Si bien es cierto que el país ya no da más con el tema delincuencial y es absolutamente necesario poner mano dura para controlar este tema, el estado de excepción dictado por el primer mandatario, también se presta para muchas cosas como, la aprobación de la ley urgente en la Asamblea o  la aplicación de la figura de muerte cruzada, ya que en el mismo se habla de “grave conmoción interna”.  
Salen a la luz muchas críticas por esta decisión, pero como todos lo hemos visto, este país es prácticamente ingobernable, hay tanta oposición, contradicciones y chantajes, que no queda otra salida que buscar la manera de tener un poco de gobernabilidad.  
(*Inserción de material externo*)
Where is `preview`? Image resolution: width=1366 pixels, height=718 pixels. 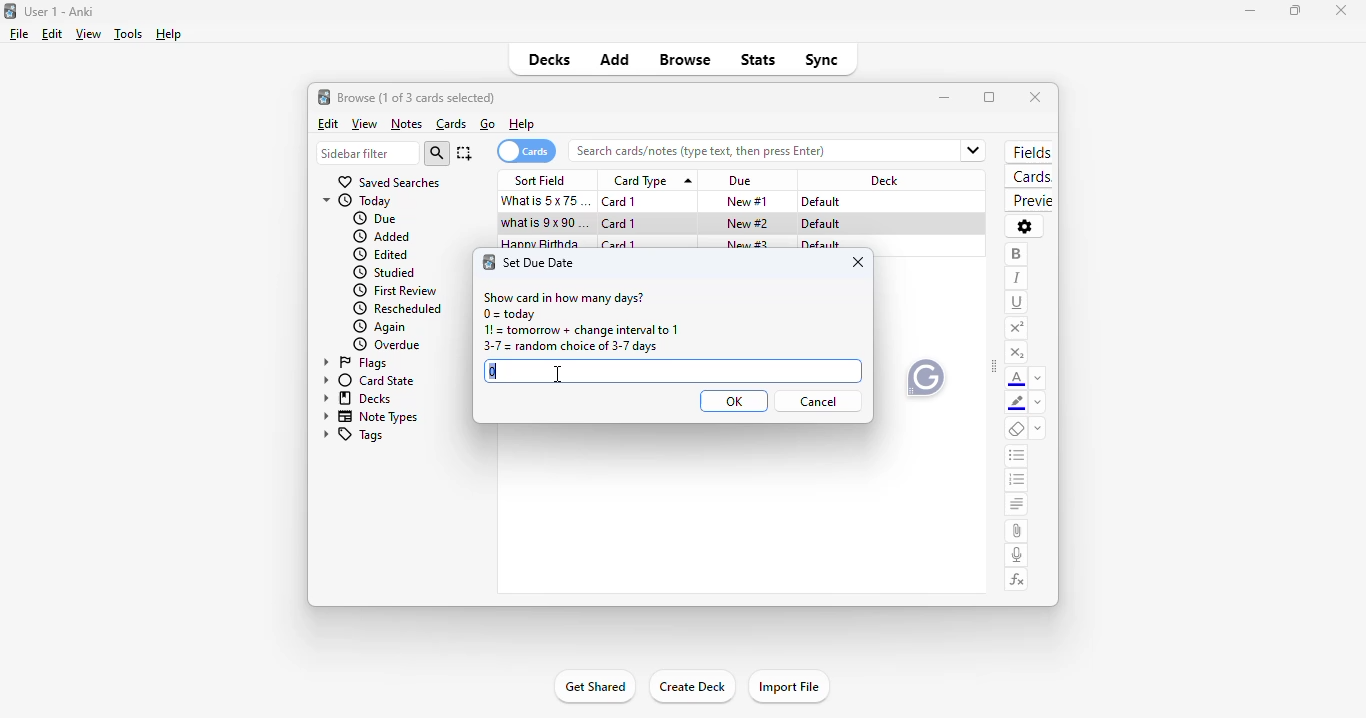
preview is located at coordinates (1031, 201).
Todos hemos sido testigos de la prematura oposición de varios grupos políticos, al otro día que se cumplió con éxito en plan de vacunación, salieron a la luz a decir, “y ahora qué viene”, como si ya hubieran pasado años de mal gobierno.  Sin duda que las actitudes vergonzosas y amenazadoras obligan a plantear decisiones radicales como éstas, tomando en cuenta la realidad de la desbordante delincuencia que, claramente viene de la desesperación del pueblo por la falta de empleo.  

Si existe una entidad a la que no le da la gana de buscar soluciones a la tremenda crisis del país, ojo, crisis que se acarrea desde el pésimo y abusivo manejo del correato, sumada a la devastadora pandemia que acabó con la economía nacional, pues el mandante no tiene más opción que tomar medidas radicales, que sin duda, todo el país espera, por que ya no da más.